[WHAT YOU WILL DO] Starting with the first line and ending with the last, copy the entries word for word.

GIVEN DATA below:

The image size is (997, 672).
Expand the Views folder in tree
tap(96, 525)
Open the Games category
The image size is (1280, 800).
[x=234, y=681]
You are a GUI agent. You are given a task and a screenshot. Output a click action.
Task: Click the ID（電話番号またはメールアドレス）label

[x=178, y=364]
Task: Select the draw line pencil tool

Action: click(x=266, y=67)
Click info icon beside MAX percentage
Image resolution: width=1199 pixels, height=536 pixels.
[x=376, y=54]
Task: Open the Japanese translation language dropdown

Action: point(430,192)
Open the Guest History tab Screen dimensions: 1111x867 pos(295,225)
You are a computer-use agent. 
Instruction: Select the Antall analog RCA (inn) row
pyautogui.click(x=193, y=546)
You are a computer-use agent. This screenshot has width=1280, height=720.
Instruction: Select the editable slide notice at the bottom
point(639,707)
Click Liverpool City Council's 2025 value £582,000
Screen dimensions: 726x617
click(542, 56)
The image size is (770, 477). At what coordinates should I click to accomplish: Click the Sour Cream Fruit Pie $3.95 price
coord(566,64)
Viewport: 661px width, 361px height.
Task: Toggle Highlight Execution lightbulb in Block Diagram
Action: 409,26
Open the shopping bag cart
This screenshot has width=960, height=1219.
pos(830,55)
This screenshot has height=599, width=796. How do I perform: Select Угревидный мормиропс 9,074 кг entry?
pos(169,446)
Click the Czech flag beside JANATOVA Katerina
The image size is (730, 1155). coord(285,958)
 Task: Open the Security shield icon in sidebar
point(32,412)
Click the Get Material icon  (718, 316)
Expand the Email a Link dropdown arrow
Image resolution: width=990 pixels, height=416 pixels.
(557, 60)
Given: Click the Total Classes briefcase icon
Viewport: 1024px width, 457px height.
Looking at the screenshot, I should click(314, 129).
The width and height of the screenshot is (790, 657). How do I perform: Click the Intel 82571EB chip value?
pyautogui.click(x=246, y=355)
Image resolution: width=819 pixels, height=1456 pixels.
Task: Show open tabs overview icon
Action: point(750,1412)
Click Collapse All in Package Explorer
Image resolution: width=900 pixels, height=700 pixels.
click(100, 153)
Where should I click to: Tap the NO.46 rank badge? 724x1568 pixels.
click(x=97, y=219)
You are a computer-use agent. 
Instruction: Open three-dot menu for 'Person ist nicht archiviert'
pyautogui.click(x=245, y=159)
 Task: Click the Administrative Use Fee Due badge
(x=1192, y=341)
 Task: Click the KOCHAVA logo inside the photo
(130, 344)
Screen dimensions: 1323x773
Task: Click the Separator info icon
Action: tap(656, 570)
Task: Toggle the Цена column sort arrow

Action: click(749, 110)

End of GIVEN DATA.

[OUTPUT FOR THIS TASK]
The image size is (997, 672).
Expand the Views folder in tree
tap(96, 525)
Open the Games category
The image size is (1280, 800).
[x=234, y=681]
You are a GUI agent. You are given a task and a screenshot. Output a click action.
Task: Click the ID（電話番号またはメールアドレス）label

[x=178, y=364]
Task: Select the draw line pencil tool

Action: click(x=266, y=67)
Click info icon beside MAX percentage
Image resolution: width=1199 pixels, height=536 pixels.
[x=376, y=54]
Task: Open the Japanese translation language dropdown

Action: point(430,192)
Open the Guest History tab Screen dimensions: 1111x867 pos(295,225)
You are a computer-use agent. 
Instruction: Select the Antall analog RCA (inn) row
pyautogui.click(x=193, y=546)
You are a computer-use agent. This screenshot has width=1280, height=720.
Instruction: Select the editable slide notice at the bottom
point(639,707)
Click Liverpool City Council's 2025 value £582,000
Screen dimensions: 726x617
click(542, 56)
The image size is (770, 477). At what coordinates should I click to accomplish: Click the Sour Cream Fruit Pie $3.95 price
coord(566,64)
Viewport: 661px width, 361px height.
Task: Toggle Highlight Execution lightbulb in Block Diagram
Action: 409,26
Open the shopping bag cart
This screenshot has width=960, height=1219.
pos(830,55)
This screenshot has height=599, width=796. How do I perform: Select Угревидный мормиропс 9,074 кг entry?
pos(169,446)
Click the Czech flag beside JANATOVA Katerina
The image size is (730, 1155). coord(285,958)
 Task: Open the Security shield icon in sidebar
point(32,412)
Click the Get Material icon  (718, 316)
Expand the Email a Link dropdown arrow
Image resolution: width=990 pixels, height=416 pixels.
(557, 60)
Given: Click the Total Classes briefcase icon
Viewport: 1024px width, 457px height.
Looking at the screenshot, I should click(314, 129).
The width and height of the screenshot is (790, 657). How do I perform: Click the Intel 82571EB chip value?
pyautogui.click(x=246, y=355)
Image resolution: width=819 pixels, height=1456 pixels.
Task: Show open tabs overview icon
Action: point(750,1412)
Click Collapse All in Package Explorer
Image resolution: width=900 pixels, height=700 pixels.
click(100, 153)
Where should I click to: Tap the NO.46 rank badge? 724x1568 pixels.
click(x=97, y=219)
You are a computer-use agent. 
Instruction: Open three-dot menu for 'Person ist nicht archiviert'
pyautogui.click(x=245, y=159)
 Task: Click the Administrative Use Fee Due badge
(x=1192, y=341)
 Task: Click the KOCHAVA logo inside the photo
(130, 344)
Screen dimensions: 1323x773
Task: Click the Separator info icon
Action: tap(656, 570)
Task: Toggle the Цена column sort arrow

Action: click(749, 110)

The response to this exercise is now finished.